I am working on Social Media Data. I have my input file as ';' delimiter file. In twitter and Facebook contains lots of symbols :smileyplain:.

I wrote a import file code like:

       data WORK.Test    ;

       %let _EFIERR_ = 0; /* set the ERROR detection macro variable */

      infile 'D:\Rajesh_sun\POCData\SrBachchan.csv' delimiter = ';' MISSOVER DSD lrecl=13106

firstobs=2 TERMSTR=CRLF;

          informat level $3. ;

          informat id $3. ;

          informat parent_id $3. ;

          informat object_id $20. ;

          informat object_type $6. ;

          informat query_status $15. ;

          informat query_time $28. ;

          informat query_type $23. ;

          informat created_at $32. ;

          informat user_screen_name $17. ;

          informat favorite_count $3. ;

          informat retweet_count $4. ;

          informat entities_hashtags___text $12. ;

          informat entities_user_mentions___name $43. ;

          informat entities_urls___display_url $2. ;

          informat in_reply_to_user_id $11. ;

         informat in_reply_to_screen_name $12. ;

         informat in_reply_to_status_id $2. ;

         informat text $142. ;

         format level $3. ;

         format id $3. ;

         format parent_id $3. ;

         format object_id $20. ;

         format object_type $6. ;

         format query_status $15. ;

         format query_time $28. ;

         format query_type $23. ;

         format created_at $32. ;

         format user_screen_name $17. ;

         format favorite_count $3. ;

         format retweet_count $4. ;

         format entities_hashtags___text $12. ;

         format entities_user_mentions___name $43. ;

         format entities_urls___display_url $2. ;

         format in_reply_to_user_id $11. ;

         format in_reply_to_screen_name $12. ;

         format in_reply_to_status_id $2. ;

         format text $142. ;

      input

                  level $

                  id $

                  parent_id $

                  object_id $

                  object_type $

                  query_status $

                  query_time $

                  query_type $

                  created_at $

                  user_screen_name $

                  favorite_count $

                  retweet_count $

                  entities_hashtags___text $

                  entities_user_mentions___name $

                  entities_urls___display_url $

                  in_reply_to_user_id $

                  in_reply_to_screen_name $

                  in_reply_to_status_id $

                  text $

      ;

      if _ERROR_ then call symputx('_EFIERR_',1);  /* set ERROR detection macro variable */

      run;


While I execute the code i am getting an error like

NOTE: A byte-order mark in the file "D:\Rajesh_sun\POCData\SrBachchan.csv" (for fileref

      "#LN00023") indicates that the data is encoded in "utf-8".  This encoding will be used to

      process the file.

NOTE: The infile 'D:\Rajesh_sun\POCData\SrBachchan.csv' is:

      Filename=D:\Rajesh_sun\POCData\SrBachchan.csv,

      RECFM=V,LRECL=52424,File Size (bytes)=3390532,

      Last Modified=17Oct2014:21:42:06,

      Create Time=17Oct2014:21:51:09

ERROR: Invalid string.

FATAL: Unrecoverable I/O error detected in the execution of the DATA step program.

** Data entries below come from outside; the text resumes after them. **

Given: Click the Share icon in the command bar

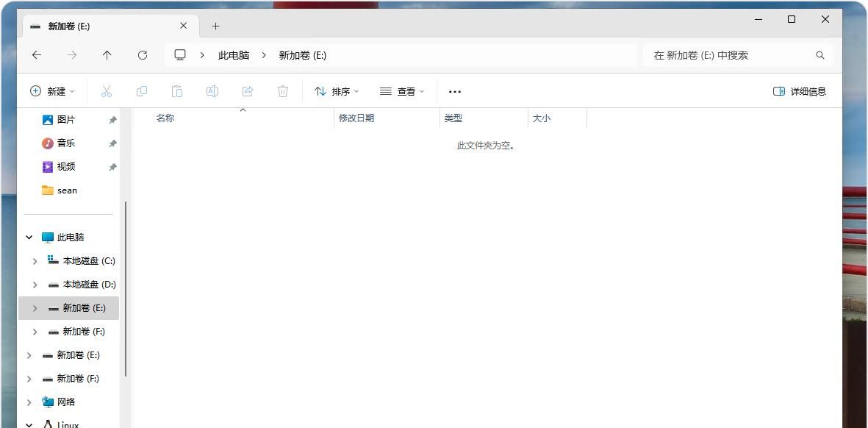Looking at the screenshot, I should click(248, 90).
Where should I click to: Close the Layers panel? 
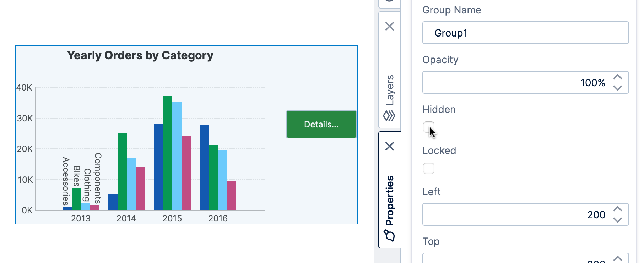pyautogui.click(x=390, y=26)
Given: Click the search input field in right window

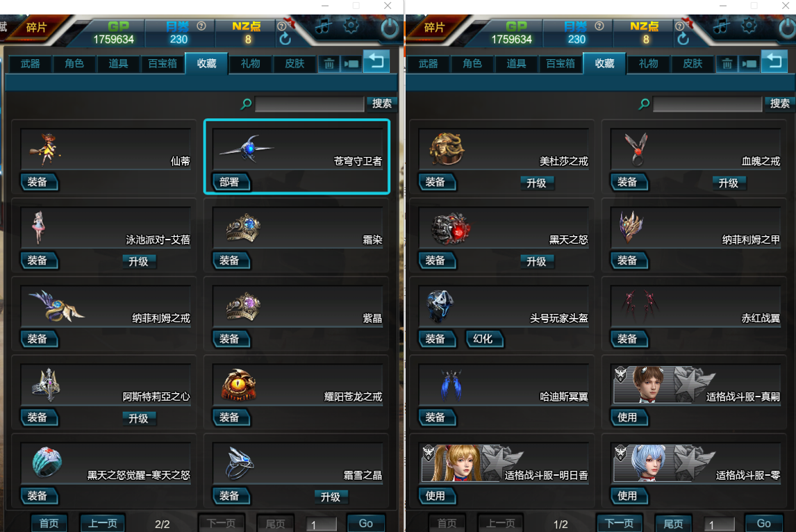Looking at the screenshot, I should [707, 105].
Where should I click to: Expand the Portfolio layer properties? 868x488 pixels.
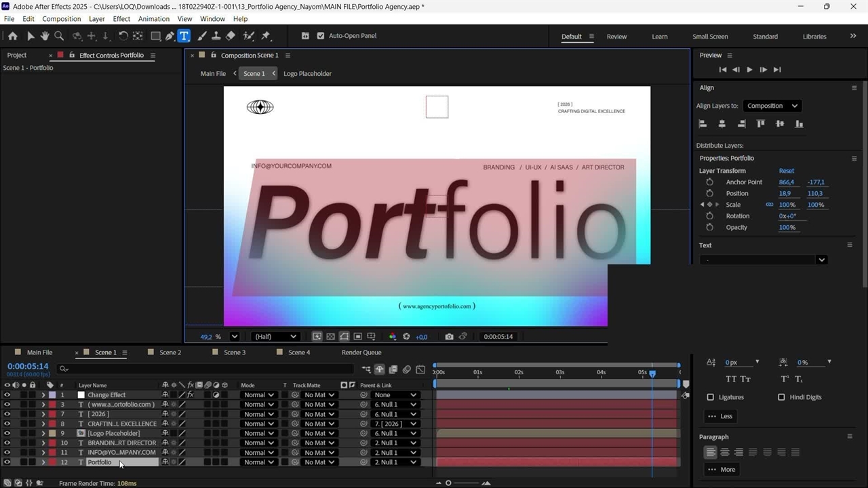pyautogui.click(x=43, y=462)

       Aborted during the EXECUTION phase.

NOTE: 9 records were read from the infile 'D:\Rajesh_sun\POCData\SrBachchan.csv'.

      The minimum record length was 72.

      The maximum record length was 364.

NOTE: The SAS System stopped processing this step because of errors.

WARNING: The data set WORK.TEST may be incomplete.  When this step was stopped there were 9

         observations and 19 variables.

WARNING: Data set WORK.TEST was not replaced because this step was stopped.

NOTE: DATA statement used (Total process time):

      real time           0.03 seconds

      cpu time            0.03 seconds

It have various types of Symbols. I attached a sample pics and file as well. Please help me to overcome this issue.

issue.png

29 REPLIES 29
Tom
Super User Tom
Super User

What version of SAS?  It works fine for me with SAS 9.4.

filename xxx zip 'C:\Downloads\SrBachchan.csv.zip' ;

data _null_ ;

  infile xxx('SrBachchan.csv') lrecl=30000 dsd dlm= ';' truncover;

  length x1-x20 $500;

  input x1-x20 ;

run;


NOTE: A total of 11829 records were read from the infile library XXX.

      The minimum record length was 0.

      The maximum record length was 590.

NOTE: 11829 records were read from the infile XXX('SrBachchan.csv').

      The minimum record length was 0.

      The maximum record length was 590.

Patrick
Opal | Level 21

That's an interesting one. If using the zip engine then things work as in Tom's code. If first extracting the file using 7-zip or WinZip then I'm getting the same error like the OP.

filename xxx 'C:\temp' ;

data _null_ ;

  infile xxx('SrBachchan.csv') lrecl=30000 obs=10;

  input;

run;

ERROR: Invalid string.

FATAL: Unrecoverable I/O error detected in the execution of the DATA step program.  Aborted during the EXECUTION phase.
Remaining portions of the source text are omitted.